PROVIDED ENTRIES:
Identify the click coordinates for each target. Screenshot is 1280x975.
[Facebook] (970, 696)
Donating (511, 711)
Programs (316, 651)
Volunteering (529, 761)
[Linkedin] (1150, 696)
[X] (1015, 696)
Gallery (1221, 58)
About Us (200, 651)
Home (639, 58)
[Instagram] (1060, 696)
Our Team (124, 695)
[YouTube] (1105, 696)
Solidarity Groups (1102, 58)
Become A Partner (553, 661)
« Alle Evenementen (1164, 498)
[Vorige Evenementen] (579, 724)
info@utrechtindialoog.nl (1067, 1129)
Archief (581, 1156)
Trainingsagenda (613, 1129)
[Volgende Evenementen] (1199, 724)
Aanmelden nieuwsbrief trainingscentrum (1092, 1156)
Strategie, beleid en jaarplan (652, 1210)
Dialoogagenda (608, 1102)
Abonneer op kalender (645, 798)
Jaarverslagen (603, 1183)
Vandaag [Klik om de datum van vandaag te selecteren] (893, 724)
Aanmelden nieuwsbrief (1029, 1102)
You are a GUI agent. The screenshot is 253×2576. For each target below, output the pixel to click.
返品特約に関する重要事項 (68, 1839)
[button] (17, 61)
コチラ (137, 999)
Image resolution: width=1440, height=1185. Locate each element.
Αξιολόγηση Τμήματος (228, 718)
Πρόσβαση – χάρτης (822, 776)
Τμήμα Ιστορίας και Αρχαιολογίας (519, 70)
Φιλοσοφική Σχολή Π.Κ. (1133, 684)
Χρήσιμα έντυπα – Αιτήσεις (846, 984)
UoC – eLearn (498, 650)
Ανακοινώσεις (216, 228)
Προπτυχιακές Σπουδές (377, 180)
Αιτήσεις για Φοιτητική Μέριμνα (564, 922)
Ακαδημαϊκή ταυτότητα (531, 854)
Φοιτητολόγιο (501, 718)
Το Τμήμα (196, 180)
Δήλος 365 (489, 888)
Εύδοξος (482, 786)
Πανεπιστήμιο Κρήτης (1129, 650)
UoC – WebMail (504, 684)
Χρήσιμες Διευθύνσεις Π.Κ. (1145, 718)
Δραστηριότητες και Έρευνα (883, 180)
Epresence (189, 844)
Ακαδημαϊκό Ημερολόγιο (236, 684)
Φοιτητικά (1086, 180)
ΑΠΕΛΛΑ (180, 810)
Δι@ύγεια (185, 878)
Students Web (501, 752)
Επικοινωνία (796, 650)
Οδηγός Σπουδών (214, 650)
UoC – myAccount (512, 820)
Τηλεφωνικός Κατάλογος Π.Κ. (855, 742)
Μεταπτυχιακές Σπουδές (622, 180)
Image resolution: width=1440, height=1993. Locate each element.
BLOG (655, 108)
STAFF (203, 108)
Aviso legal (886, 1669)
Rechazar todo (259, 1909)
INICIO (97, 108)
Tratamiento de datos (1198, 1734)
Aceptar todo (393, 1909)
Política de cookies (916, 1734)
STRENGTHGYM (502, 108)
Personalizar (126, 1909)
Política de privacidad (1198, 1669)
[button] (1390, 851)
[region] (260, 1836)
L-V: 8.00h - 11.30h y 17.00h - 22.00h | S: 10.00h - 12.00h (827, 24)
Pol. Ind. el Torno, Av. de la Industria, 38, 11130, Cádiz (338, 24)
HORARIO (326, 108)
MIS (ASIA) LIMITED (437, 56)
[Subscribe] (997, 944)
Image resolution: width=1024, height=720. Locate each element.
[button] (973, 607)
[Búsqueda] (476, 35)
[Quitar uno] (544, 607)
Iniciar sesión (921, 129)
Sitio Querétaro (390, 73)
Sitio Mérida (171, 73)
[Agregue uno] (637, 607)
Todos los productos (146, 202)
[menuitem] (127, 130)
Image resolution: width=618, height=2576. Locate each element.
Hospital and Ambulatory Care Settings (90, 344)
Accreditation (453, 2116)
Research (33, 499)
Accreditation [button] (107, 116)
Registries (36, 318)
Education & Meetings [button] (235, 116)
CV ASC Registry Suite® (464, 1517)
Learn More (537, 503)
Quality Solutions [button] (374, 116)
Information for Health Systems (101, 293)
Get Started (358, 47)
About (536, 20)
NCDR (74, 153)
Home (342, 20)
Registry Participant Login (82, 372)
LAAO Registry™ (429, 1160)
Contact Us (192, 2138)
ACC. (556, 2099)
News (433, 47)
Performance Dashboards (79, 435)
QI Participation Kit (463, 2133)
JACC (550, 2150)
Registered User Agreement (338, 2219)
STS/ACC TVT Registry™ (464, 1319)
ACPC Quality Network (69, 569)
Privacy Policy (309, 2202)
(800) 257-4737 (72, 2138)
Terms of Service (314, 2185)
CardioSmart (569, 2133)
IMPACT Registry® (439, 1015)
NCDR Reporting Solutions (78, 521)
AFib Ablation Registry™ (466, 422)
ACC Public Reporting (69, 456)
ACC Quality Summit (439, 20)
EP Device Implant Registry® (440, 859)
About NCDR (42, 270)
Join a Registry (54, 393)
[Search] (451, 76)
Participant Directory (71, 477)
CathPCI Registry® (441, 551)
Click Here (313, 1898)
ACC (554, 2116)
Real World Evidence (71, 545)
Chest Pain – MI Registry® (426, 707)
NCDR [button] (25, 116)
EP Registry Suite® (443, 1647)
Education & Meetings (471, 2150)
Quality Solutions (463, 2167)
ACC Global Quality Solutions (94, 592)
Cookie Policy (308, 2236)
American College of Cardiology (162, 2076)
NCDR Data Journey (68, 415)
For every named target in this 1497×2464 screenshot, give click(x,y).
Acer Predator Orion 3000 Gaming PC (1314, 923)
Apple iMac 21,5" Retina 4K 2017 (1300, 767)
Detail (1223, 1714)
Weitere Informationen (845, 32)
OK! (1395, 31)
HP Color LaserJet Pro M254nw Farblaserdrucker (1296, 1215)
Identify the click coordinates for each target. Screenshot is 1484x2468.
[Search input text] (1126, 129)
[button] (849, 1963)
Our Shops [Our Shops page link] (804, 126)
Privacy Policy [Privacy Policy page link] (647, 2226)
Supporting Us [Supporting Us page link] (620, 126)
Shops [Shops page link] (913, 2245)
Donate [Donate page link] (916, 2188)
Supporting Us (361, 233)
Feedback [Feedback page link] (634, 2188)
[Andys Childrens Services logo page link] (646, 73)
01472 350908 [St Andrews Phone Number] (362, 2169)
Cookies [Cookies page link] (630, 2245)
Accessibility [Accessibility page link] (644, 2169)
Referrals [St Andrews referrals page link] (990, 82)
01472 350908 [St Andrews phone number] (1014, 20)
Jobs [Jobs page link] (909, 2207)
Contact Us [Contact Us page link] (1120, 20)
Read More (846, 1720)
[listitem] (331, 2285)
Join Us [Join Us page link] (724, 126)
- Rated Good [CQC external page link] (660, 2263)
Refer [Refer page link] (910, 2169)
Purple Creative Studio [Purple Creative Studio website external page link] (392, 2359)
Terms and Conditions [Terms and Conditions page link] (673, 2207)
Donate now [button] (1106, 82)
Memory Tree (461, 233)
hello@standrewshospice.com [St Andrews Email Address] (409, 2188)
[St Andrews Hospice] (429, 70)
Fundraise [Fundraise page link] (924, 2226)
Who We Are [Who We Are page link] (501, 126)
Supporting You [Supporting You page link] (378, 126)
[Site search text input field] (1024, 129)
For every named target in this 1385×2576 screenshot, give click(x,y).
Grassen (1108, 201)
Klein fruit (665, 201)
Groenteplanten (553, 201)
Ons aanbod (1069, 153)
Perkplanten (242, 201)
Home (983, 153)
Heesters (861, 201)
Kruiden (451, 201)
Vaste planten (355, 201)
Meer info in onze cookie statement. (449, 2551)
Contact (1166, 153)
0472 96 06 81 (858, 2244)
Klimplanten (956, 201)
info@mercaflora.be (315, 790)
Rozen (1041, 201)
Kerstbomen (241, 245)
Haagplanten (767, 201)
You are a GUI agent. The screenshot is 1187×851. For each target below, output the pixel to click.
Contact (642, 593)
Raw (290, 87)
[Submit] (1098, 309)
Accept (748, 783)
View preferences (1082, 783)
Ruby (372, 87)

SHORT EXERCISE: Rewrite the entries from the line with "Φοιτητικά (1086, 180)" to the line with "Privacy Policy (309, 2202)", both ends included. Keep every request line unchanged, including its stated dimensions, and multiply each answer coordinate by 2.55, rounding to the nearest whole number with halves rounded up.

SOLUTION FOR THIS TASK:
Φοιτητικά (2769, 459)
ΑΠΕΛΛΑ (459, 2066)
Δι@ύγεια (472, 2239)
Students Web (1278, 1918)
Επικοινωνία (2030, 1658)
Οδηγός Σπουδών (546, 1658)
UoC – myAccount (1306, 2091)
Τηλεφωνικός Κατάλογος Π.Κ. (2180, 1892)
Μεταπτυχιακές Σπουδές (1586, 459)
Image resolution: width=1440, height=1993. Locate each element.
BLOG (1670, 275)
STAFF (518, 275)
Aviso legal (2259, 4256)
Rechazar todo (660, 4868)
INICIO (247, 275)
Tratamiento de datos (3055, 4422)
Aceptar todo (1002, 4868)
Política de cookies (2336, 4422)
STRENGTHGYM (1280, 275)
Personalizar (321, 4868)
Política de privacidad (3055, 4256)
[button] (3545, 2170)
[region] (663, 4682)
L-V: 8.00h - 11.30h y 17.00h - 22.00h | S: 10.00h - 12.00h (2109, 61)
Pol. Ind. el Torno, Av. de la Industria, 38, 11130, Cádiz (862, 61)
HORARIO (831, 275)
MIS (ASIA) LIMITED (1114, 143)
[Subscribe] (2542, 2407)
Image resolution: width=1024, height=720. Locate each element.
[button] (2481, 1548)
[Búsqueda] (1214, 89)
[Quitar uno] (1387, 1548)
Iniciar sesión (2349, 329)
Sitio Querétaro (995, 186)
Sitio Mérida (436, 186)
[Agregue uno] (1624, 1548)
Todos los productos (372, 515)
[menuitem] (324, 332)
Image resolution: width=618, height=2576. Locate each element.
Hospital and Ambulatory Care Settings (230, 877)
Accreditation (1155, 5396)
Research (84, 1272)
Accreditation [button] (273, 296)
Registries (92, 811)
Education & Meetings [button] (599, 296)
CV ASC Registry Suite® (1183, 3868)
Learn More (1369, 1283)
Quality Solutions [button] (954, 296)
Information for Health Systems (258, 747)
Get Started (913, 120)
About (1367, 51)
NCDR (189, 390)
Home (872, 51)
Registry Participant Login (209, 949)
LAAO Registry™ (1094, 2958)
Contact Us (490, 5452)
ACC. (1418, 5352)
News (1104, 120)
Performance Dashboards (201, 1109)
QI Participation Kit (1181, 5439)
JACC (1403, 5483)
Registered User Agreement (862, 5658)
STS/ACC TVT Registry™ (1183, 3363)
ACPC Quality Network (176, 1451)
Privacy Policy (788, 5615)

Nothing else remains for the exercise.